Kurz nach der Wende hatte Gott zunächst den Rückzug von der Bühne erwogen, doch die ungebrochene Anhänglichkeit der heimischen Fans bewog ihn zum Bleiben. Nach wie vor wählten sie ihn zur "goldenen Nachtigall", 2005 erlangte er diesen Titel als Sänger des Jahres zum 31.Mal seit 1963 - ein kaum schlagbarer Rekord. Im Fernsehen wurden jüngst mehrere Shows aus der Zeit vor 30 Jahren wiederholt.

Dabei kennt man Karel Gott in seiner Heimat auch als Jazz- und Country-Interpreten, nicht nur als romantischen Tenor. Und auch als Freund der Frauen, der nicht dementiert, wenn die Boulevardpresse ihm Hunderte von Liebschaften nachsagt.
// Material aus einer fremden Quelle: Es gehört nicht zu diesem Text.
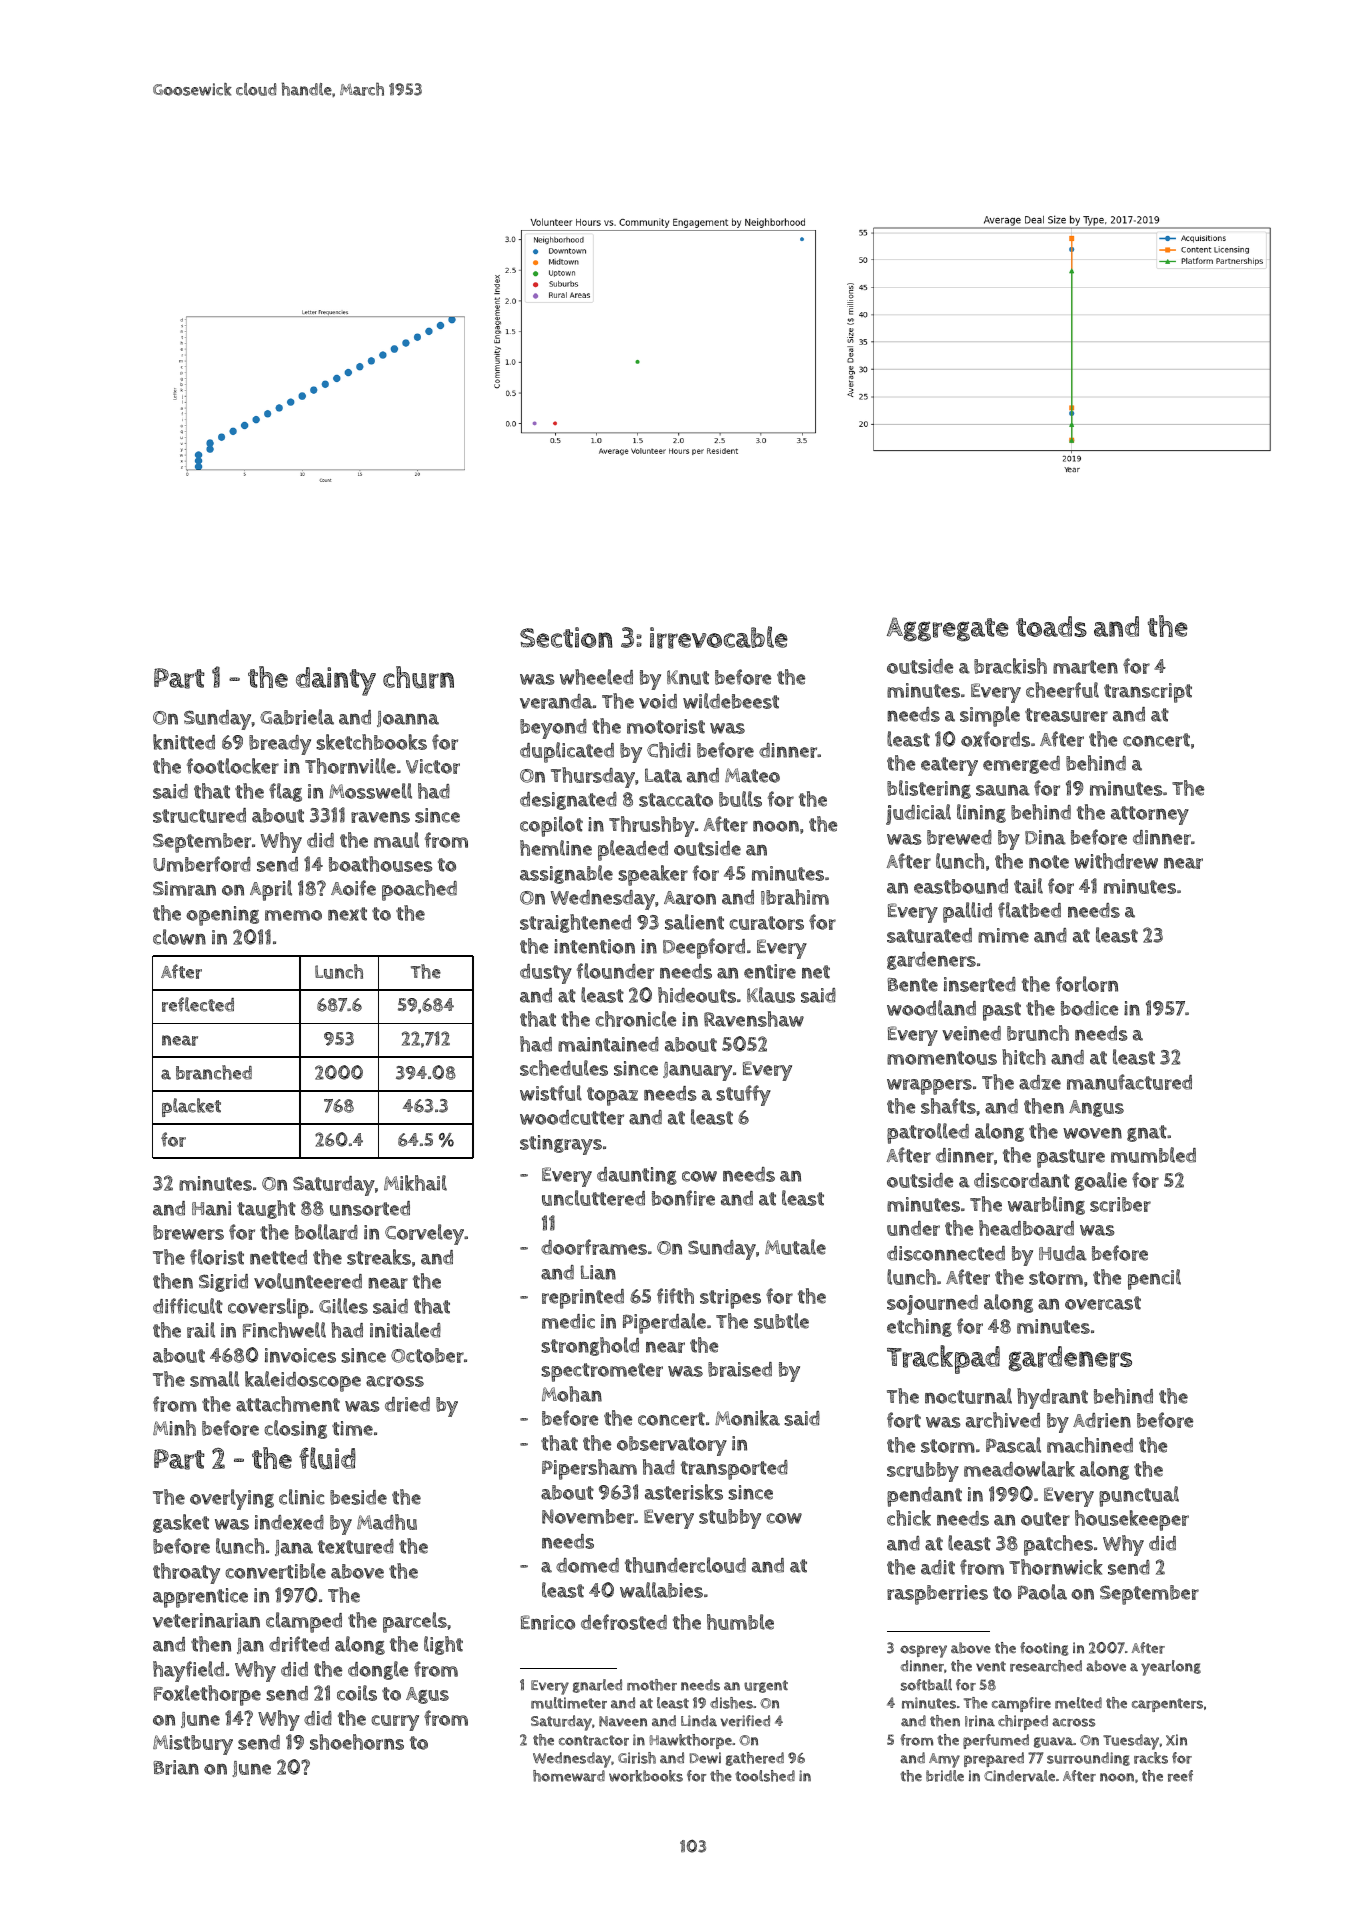  Describe the element at coordinates (188, 1306) in the page. I see `difficult` at that location.
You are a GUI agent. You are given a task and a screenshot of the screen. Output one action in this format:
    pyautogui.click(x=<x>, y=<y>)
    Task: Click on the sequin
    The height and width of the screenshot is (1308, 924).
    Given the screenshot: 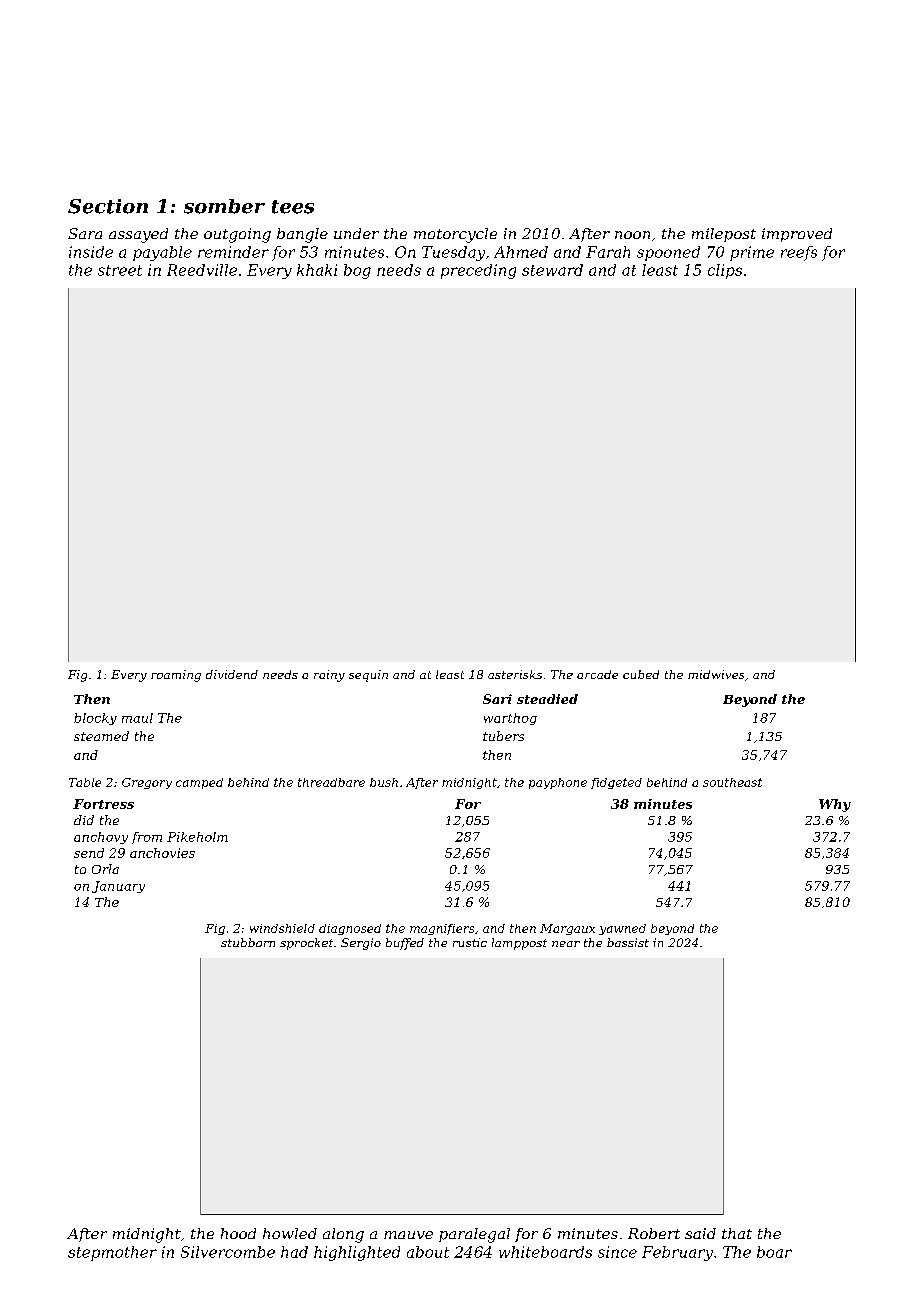 What is the action you would take?
    pyautogui.click(x=368, y=676)
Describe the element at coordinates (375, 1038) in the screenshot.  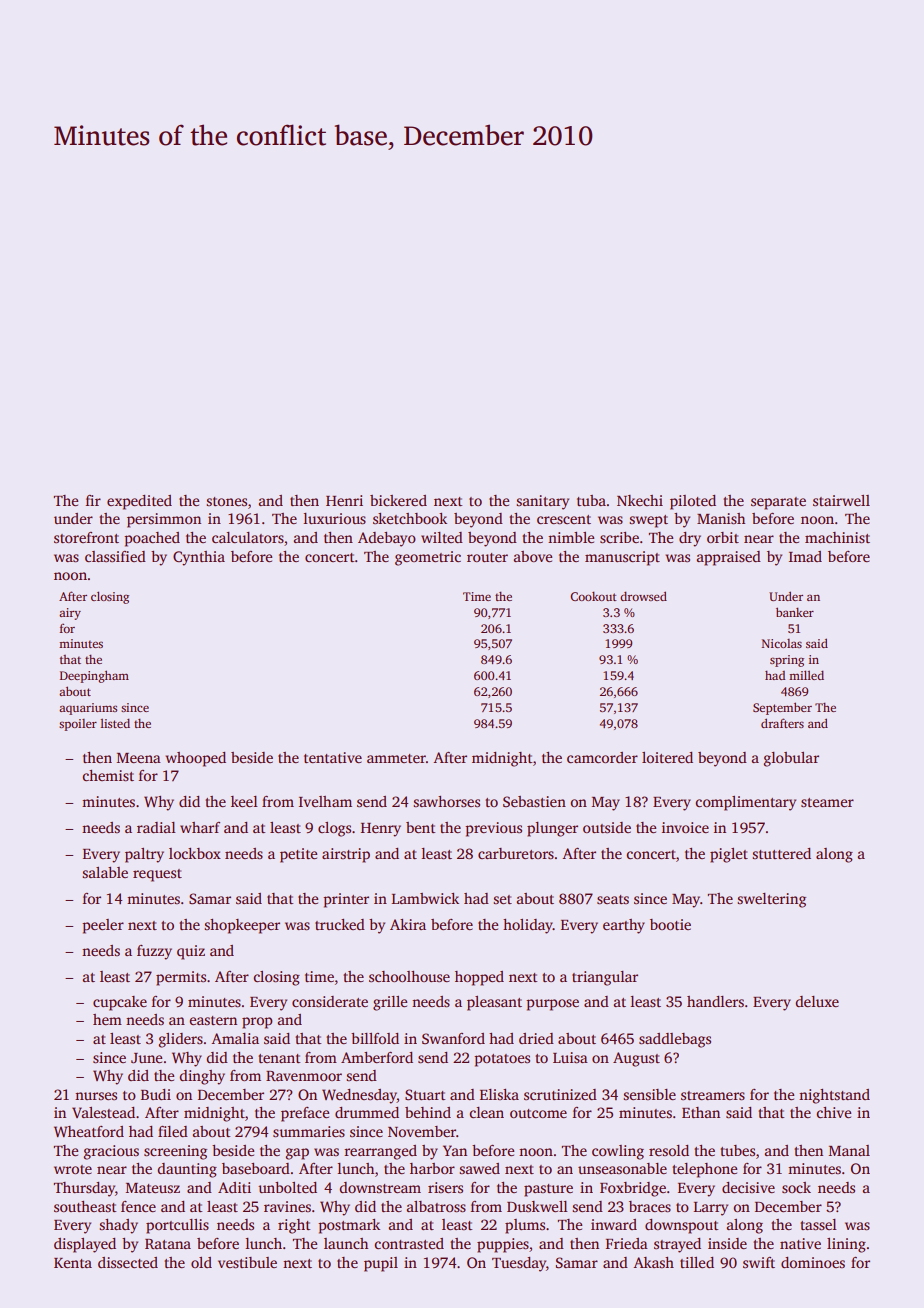
I see `billfold` at that location.
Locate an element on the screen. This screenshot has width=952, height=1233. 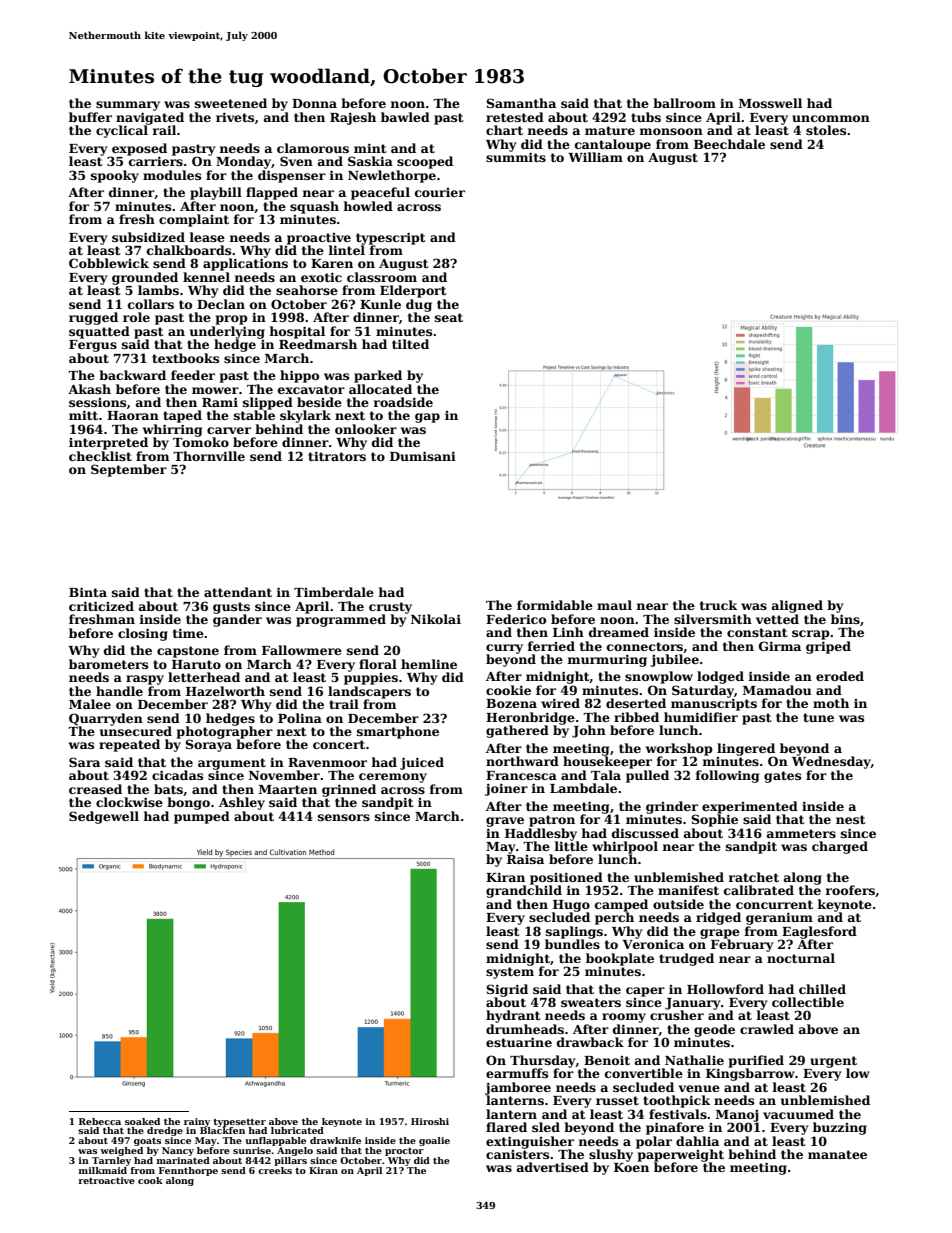
titrators is located at coordinates (337, 456).
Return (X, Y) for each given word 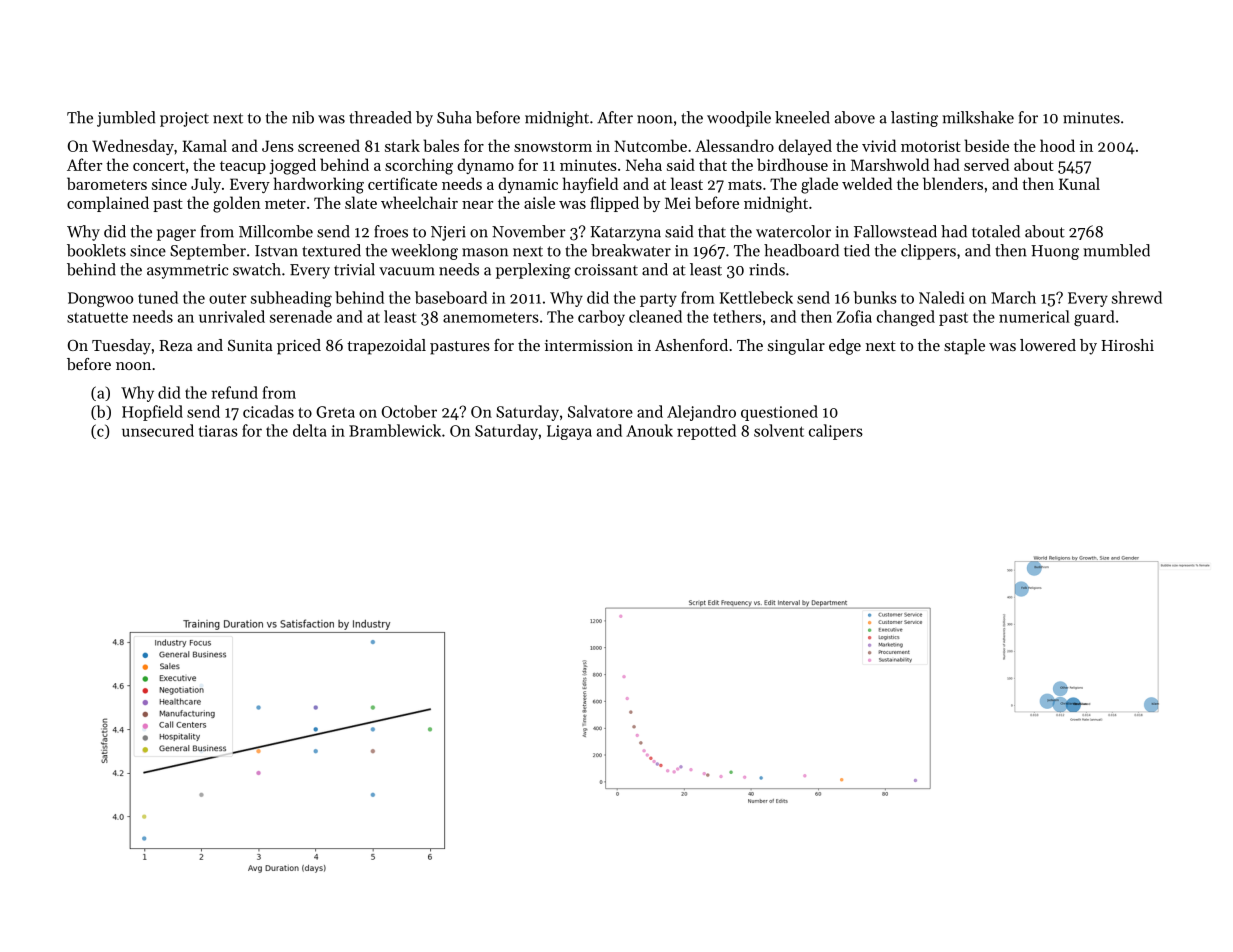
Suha (454, 117)
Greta (335, 412)
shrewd (1137, 297)
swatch (257, 269)
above (855, 117)
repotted (706, 432)
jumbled (126, 119)
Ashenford (691, 345)
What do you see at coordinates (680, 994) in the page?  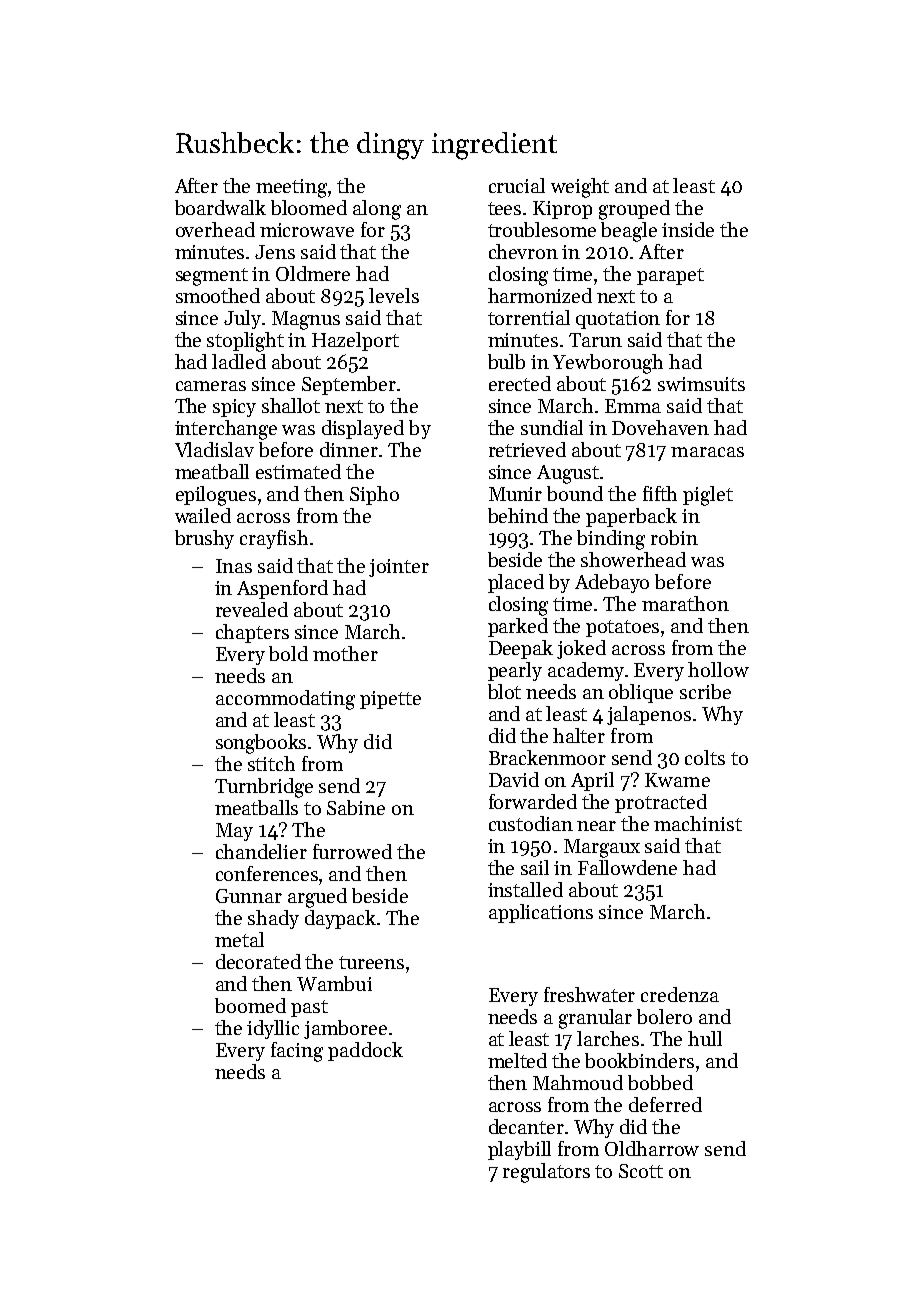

Auf seinen Gemälden stellt er gern bloße Busen vor, auch Mona Lisa zeigt sich bei ihm weit freizügiger als bei Leonardo da Vinci, und auf dem Brief eines Fans im Hause Gottland ist auch ein hingehauchter Kussmund zu sehen.

Der heute 68-jährige Karel Gott war nie verheiratet, hat zwei uneheliche Töchter und lebt mit der 36 Jahre jüngeren Ivana Machackova zusammen, mit der er drei Töchter hat, die kleinste kam 2006 zur Welt. "Sie ist die erste Lebensgefährtin, die einen Schlüssel von meinem Haus hat", sagte er jüngst der Deutschen Presseagentur. An Heirat denkt er nicht. "Ich glaube einfach, dass die Flamme erlischt, wenn Liebe amtlich ist."

Mitunter spielt er allerdings mit dem Gedanken, sich ins Privatleben zurückzuziehen - um das Familienleben voll auszukosten, wie er sagt. Auch scheint ihn das Showgeschäft zu strapazieren. "Meine naive Vorstellung war, dass ich ab einem bestimmten Alter nur noch die Crème de la Crème mache. Schöne Galas mit Bigband, aber nicht mehr tingeln. Pustekuchen."

Erst vor kurzem hat Gott eine neue Version seines Lieds von der "Biene Maja" eingesungen. Und mit dem Gottland-Unternehmer Jan Motovsky vereinbarte er eine umfassende Vermarktung seines Namens. Vorige Woche eröffnete Motovsky in Prag ein Restaurant namens "Gott Gallery". Im Erfolgsfall soll dergleichen auch in anderen tschechischen Städten und in Deutschland versucht werden.